In the records below, find the line with "equino (43, 1312)" and the line with "eremita (714, 1332)". Print both exactly, along with every line between them, and no other line.

(Input records Opens)

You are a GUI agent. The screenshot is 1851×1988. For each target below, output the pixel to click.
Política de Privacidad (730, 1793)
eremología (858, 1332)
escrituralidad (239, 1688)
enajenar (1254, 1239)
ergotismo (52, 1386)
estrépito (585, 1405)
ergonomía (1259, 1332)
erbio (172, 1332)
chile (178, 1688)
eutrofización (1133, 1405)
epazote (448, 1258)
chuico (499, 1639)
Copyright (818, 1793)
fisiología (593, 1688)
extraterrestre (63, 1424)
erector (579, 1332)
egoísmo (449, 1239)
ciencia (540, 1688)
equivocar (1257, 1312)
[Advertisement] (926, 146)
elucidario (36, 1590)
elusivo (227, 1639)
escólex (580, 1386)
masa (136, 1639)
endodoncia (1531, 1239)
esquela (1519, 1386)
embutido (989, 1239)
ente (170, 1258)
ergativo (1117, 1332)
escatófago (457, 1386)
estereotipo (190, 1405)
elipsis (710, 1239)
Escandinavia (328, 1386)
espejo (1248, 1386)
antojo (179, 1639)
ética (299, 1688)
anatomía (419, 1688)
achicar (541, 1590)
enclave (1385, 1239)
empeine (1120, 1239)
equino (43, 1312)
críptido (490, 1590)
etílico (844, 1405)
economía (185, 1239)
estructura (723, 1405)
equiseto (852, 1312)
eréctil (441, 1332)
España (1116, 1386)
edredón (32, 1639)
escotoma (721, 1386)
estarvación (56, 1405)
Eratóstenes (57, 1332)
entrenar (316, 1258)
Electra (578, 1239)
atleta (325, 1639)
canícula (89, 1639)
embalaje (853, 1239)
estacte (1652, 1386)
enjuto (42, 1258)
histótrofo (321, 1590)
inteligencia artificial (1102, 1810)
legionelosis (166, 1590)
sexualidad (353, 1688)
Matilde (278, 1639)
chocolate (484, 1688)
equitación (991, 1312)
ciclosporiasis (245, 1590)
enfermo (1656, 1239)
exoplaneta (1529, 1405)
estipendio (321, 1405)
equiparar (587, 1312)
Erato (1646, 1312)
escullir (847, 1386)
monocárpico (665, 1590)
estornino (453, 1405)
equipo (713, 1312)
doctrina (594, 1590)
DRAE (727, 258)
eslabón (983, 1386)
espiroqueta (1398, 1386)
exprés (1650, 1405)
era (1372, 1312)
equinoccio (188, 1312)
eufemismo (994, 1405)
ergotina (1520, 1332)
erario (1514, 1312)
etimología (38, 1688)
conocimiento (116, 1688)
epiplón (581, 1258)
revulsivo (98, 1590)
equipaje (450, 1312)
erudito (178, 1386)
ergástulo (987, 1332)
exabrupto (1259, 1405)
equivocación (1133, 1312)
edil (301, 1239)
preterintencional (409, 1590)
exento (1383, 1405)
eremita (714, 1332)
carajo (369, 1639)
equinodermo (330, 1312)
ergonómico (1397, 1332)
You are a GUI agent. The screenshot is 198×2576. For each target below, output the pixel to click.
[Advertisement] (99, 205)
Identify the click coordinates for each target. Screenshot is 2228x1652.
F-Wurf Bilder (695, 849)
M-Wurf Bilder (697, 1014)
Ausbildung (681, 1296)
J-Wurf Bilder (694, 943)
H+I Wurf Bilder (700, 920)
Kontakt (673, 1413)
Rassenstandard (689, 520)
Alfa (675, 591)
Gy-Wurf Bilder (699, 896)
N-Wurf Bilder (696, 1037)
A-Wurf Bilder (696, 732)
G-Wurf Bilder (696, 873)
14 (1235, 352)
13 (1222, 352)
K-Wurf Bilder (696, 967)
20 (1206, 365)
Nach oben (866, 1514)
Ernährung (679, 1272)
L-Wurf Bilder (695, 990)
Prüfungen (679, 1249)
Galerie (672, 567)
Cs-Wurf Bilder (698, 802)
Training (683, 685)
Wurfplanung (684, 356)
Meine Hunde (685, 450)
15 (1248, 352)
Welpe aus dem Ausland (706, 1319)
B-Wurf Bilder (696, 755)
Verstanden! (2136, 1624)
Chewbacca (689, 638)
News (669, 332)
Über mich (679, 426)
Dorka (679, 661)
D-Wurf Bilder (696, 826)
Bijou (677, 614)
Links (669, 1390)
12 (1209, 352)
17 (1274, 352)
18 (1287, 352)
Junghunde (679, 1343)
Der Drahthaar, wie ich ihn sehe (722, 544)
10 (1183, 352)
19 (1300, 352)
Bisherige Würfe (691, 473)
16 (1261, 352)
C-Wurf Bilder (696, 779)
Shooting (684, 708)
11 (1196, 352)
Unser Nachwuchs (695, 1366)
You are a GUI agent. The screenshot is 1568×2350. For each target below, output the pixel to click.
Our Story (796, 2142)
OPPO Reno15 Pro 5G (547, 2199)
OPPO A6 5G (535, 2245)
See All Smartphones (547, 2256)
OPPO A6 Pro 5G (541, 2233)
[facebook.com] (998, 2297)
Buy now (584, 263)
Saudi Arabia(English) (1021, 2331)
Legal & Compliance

(Input records Closes)

Written solution.
equino (43, 1312)
críptido (490, 1590)
etílico (844, 1405)
economía (185, 1239)
estructura (723, 1405)
equiseto (852, 1312)
eréctil (441, 1332)
España (1116, 1386)
edredón (32, 1639)
escotoma (721, 1386)
estarvación (56, 1405)
Eratóstenes (57, 1332)
entrenar (316, 1258)
Electra (578, 1239)
atleta (325, 1639)
canícula (89, 1639)
embalaje (853, 1239)
estacte (1652, 1386)
enjuto (42, 1258)
histótrofo (321, 1590)
inteligencia artificial (1102, 1810)
legionelosis (166, 1590)
sexualidad (353, 1688)
Matilde (278, 1639)
chocolate (484, 1688)
equitación (991, 1312)
ciclosporiasis (245, 1590)
enfermo (1656, 1239)
exoplaneta (1529, 1405)
estipendio (321, 1405)
equiparar (587, 1312)
Erato (1646, 1312)
escullir (847, 1386)
monocárpico (665, 1590)
estornino (453, 1405)
equipo (713, 1312)
doctrina (594, 1590)
DRAE (727, 258)
eslabón (983, 1386)
espiroqueta (1398, 1386)
exprés (1650, 1405)
era (1372, 1312)
equinoccio (188, 1312)
eufemismo (994, 1405)
ergotina (1520, 1332)
erario (1514, 1312)
etimología (38, 1688)
conocimiento (116, 1688)
epiplón (581, 1258)
revulsivo (98, 1590)
equipaje (450, 1312)
erudito (178, 1386)
ergástulo (987, 1332)
exabrupto (1259, 1405)
equivocación (1133, 1312)
edil (301, 1239)
preterintencional (409, 1590)
exento (1383, 1405)
eremita (714, 1332)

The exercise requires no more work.